Newton is a town that is located within the Central Area of the Central Region of Singapore. The planning area is bounded by the following planning areas - Orchard and Museum to the south, Tanglin to the west, Novena to the north, Kallang to the northeast and Rochor to the east.

Newton's namesake Newton Road, however, is located within Novena Planning Area, and starts at Newton Circus in the south and ends at the junction with Thomson Road in the north.

Occupying an area north of the renowned Orchard Road shopping belt, the territory of Newton Planning Area includes the grounds of The Istana, the official residence and office of the President of Singapore.

Etymology and history
Originally Syed Ali Road, Newton Road was renamed in 1914 after Alfred Howard Vincent Newton (died 1897), the Assistant Municipal Engineer in late nineteenth century Singapore in order to avoid confusion with Syed Alwi Road.
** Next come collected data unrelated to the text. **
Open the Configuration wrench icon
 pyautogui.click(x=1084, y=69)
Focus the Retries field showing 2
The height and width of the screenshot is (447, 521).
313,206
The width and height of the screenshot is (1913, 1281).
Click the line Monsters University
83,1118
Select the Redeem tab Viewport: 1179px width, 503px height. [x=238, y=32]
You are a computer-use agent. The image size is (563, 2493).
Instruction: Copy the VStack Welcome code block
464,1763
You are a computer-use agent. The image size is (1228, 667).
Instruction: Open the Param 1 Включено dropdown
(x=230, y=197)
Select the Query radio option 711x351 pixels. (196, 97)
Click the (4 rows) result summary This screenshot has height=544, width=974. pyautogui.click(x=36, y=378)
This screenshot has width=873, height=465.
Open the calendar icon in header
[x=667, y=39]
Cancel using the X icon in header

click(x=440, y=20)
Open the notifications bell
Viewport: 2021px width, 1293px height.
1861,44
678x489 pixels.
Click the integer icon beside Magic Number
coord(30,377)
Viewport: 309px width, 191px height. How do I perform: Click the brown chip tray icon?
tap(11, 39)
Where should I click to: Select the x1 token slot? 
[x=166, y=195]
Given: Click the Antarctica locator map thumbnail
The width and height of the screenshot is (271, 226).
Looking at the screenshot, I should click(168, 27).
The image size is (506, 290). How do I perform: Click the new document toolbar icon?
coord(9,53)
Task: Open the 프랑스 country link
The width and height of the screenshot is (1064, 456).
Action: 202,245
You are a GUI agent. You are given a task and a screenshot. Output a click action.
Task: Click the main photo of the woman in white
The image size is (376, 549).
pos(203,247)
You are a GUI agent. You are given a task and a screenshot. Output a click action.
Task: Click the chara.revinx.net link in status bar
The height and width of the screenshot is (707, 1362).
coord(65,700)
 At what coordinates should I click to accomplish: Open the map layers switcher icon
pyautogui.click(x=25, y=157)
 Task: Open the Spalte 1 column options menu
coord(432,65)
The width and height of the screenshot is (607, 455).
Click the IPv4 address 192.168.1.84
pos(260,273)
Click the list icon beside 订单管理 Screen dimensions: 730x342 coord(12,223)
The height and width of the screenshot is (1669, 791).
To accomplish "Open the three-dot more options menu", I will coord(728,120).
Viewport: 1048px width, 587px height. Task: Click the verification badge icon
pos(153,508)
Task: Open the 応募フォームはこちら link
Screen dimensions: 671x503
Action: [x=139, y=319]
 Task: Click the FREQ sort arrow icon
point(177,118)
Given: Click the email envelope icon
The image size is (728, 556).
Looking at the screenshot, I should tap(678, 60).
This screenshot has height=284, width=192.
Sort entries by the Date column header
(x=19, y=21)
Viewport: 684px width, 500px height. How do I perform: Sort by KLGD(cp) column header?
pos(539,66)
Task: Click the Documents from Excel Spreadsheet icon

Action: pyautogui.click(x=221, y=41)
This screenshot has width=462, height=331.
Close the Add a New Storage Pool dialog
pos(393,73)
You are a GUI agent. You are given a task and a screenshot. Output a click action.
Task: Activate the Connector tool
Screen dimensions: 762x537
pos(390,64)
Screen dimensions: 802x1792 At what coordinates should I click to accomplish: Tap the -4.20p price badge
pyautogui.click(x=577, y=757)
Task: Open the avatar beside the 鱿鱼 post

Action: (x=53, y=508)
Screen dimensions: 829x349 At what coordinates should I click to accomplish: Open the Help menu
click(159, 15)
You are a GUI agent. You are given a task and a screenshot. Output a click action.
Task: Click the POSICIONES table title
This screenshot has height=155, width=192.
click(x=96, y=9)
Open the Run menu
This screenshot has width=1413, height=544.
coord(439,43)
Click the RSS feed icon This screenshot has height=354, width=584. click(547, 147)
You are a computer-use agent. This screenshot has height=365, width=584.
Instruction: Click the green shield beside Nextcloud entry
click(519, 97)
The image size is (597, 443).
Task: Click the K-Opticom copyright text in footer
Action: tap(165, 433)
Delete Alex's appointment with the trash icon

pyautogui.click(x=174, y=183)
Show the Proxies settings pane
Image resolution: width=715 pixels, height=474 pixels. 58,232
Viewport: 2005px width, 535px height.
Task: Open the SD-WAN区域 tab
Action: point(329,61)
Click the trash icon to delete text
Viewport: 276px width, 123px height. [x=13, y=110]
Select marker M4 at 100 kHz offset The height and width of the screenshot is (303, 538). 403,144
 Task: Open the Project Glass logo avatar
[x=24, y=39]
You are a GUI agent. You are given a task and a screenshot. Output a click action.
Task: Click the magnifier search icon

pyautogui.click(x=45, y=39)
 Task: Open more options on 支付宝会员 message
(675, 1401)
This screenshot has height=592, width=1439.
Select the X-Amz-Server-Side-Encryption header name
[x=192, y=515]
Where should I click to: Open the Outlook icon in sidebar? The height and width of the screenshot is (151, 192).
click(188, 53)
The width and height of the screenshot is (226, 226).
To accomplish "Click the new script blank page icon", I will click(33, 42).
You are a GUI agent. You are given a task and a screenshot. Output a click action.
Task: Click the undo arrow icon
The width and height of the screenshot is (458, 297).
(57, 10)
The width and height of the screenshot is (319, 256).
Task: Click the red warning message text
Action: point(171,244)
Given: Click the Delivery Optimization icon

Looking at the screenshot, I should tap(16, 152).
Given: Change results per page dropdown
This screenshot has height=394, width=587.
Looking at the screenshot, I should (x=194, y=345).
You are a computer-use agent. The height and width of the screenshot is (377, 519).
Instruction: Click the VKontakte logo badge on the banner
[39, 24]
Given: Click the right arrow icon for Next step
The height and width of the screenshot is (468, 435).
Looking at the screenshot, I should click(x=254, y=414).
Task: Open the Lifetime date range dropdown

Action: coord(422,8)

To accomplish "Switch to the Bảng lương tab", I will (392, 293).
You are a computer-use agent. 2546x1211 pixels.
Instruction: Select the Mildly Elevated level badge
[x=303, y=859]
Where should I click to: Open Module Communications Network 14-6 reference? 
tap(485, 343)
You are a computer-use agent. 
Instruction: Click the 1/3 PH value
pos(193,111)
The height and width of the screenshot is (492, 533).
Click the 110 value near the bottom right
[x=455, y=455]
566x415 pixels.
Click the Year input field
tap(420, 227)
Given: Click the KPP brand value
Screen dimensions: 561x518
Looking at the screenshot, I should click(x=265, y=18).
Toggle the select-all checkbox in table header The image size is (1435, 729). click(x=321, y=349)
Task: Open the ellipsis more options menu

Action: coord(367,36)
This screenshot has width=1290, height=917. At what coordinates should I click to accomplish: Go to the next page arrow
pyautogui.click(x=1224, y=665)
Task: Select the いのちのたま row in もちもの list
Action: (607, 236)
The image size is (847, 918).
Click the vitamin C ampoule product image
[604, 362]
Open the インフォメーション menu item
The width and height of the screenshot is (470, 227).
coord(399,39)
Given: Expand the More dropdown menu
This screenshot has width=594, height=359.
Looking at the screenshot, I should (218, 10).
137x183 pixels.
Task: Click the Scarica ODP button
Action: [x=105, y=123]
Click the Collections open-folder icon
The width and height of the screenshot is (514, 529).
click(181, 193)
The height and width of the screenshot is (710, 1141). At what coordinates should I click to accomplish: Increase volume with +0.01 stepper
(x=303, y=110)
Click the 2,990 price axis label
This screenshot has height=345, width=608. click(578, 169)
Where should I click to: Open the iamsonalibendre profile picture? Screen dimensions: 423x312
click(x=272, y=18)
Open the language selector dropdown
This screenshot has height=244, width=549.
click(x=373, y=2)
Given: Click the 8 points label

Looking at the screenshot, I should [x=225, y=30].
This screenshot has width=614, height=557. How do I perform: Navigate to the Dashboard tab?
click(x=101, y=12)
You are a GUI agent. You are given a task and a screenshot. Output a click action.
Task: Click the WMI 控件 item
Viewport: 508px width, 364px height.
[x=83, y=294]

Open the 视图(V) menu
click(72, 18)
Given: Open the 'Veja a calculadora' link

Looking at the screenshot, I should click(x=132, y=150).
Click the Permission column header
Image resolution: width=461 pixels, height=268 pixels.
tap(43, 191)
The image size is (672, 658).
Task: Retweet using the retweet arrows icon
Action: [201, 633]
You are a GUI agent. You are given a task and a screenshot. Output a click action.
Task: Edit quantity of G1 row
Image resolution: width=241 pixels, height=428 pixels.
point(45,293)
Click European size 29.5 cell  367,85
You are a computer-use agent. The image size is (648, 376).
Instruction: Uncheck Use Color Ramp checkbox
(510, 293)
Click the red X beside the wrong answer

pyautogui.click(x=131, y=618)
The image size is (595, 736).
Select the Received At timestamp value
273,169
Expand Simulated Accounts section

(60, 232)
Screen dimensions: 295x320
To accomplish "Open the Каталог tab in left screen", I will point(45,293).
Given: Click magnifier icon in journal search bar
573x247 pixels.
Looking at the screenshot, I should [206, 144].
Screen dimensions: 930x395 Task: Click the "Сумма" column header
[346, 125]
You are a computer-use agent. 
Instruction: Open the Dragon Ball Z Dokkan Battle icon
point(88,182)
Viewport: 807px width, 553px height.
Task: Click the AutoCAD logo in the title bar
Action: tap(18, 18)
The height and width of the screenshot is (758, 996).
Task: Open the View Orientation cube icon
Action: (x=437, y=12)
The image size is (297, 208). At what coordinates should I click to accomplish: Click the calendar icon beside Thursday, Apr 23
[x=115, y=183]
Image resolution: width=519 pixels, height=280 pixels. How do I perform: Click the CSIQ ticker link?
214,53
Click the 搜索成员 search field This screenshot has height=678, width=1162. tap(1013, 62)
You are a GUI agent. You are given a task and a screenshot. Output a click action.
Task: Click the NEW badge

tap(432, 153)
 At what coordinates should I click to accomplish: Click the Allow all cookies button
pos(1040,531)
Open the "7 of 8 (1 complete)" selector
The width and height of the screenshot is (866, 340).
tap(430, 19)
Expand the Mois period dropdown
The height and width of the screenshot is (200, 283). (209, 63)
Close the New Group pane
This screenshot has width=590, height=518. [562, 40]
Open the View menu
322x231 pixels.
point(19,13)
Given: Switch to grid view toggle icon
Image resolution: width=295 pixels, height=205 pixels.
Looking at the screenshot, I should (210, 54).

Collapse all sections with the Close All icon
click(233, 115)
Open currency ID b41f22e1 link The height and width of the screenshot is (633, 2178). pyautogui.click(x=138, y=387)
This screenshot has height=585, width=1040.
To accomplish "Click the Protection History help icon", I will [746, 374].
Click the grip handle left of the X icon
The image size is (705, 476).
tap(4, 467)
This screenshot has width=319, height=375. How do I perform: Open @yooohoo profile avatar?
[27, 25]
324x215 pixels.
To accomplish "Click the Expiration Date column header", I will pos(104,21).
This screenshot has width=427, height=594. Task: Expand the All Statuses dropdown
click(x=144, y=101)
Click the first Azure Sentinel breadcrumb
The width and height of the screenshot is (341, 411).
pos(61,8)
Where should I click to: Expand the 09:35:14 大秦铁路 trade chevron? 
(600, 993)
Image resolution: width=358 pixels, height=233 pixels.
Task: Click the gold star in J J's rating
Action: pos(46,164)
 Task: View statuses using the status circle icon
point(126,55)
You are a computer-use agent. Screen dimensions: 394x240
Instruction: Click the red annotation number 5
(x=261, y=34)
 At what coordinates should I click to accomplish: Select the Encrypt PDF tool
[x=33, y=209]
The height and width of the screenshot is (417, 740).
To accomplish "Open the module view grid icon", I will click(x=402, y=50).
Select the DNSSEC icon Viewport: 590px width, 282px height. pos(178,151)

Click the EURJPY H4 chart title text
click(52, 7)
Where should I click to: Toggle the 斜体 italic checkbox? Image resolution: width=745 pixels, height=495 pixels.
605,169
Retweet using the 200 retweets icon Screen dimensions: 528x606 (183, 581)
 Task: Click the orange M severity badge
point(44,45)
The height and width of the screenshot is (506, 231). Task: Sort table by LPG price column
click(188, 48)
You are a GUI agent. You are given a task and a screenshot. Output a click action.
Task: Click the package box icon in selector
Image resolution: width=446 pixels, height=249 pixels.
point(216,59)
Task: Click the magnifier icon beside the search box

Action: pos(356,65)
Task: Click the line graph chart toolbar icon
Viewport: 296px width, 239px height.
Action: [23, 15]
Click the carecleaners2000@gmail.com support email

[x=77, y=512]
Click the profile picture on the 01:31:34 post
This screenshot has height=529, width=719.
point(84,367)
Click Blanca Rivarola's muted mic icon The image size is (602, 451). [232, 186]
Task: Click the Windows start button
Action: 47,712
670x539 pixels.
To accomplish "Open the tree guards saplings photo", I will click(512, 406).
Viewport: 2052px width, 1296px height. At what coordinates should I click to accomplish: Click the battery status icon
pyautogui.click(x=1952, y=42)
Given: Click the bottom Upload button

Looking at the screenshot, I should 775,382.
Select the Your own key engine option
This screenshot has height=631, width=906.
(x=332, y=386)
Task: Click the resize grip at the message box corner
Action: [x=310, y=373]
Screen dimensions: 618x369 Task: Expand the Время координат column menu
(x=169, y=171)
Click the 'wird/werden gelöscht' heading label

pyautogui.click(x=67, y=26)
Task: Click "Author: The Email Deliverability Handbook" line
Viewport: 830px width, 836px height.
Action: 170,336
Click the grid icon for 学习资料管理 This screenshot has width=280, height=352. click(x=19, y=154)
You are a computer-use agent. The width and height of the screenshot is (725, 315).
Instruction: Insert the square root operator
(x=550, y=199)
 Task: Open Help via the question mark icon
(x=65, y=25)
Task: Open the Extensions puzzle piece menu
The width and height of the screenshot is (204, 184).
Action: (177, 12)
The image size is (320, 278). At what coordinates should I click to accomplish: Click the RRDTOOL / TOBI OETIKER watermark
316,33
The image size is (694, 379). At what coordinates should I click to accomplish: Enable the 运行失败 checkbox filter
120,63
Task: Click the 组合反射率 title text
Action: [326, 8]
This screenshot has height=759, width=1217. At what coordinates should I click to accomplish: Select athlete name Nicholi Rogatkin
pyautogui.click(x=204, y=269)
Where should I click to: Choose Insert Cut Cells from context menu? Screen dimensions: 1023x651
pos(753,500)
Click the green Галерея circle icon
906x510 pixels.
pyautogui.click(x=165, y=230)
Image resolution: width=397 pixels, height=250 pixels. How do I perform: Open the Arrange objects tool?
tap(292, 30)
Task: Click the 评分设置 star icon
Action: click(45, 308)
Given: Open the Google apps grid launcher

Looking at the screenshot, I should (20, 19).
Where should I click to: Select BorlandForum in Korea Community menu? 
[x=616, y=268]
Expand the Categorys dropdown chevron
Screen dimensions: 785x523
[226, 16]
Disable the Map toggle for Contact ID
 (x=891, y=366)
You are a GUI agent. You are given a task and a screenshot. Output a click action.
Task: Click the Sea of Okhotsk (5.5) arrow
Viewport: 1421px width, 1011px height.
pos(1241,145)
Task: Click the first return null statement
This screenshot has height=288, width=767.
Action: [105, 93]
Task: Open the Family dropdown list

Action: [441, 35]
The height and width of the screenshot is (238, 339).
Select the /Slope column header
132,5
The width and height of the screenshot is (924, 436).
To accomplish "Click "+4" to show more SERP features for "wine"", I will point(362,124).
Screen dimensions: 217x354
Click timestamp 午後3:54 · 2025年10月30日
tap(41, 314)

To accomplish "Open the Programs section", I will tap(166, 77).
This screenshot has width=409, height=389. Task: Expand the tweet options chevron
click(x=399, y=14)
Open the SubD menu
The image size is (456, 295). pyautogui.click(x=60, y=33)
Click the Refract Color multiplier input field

In 1933, Newton Circus, a  wide circular carriageway, was constructed for gyratory traffic according to a Singapore Improvement Trust layout at the focus of a number of converging roads, including Bukit Timah Road, Dunearn Road, Newton Road, Keng Lee Road, Kampong Java Road, Bukit Timah Road, Clemenceau Avenue and Scotts Road. As eight roads converge on the Circus, the Tamils used to call Newton ethumuchandi, or "the eight junction place".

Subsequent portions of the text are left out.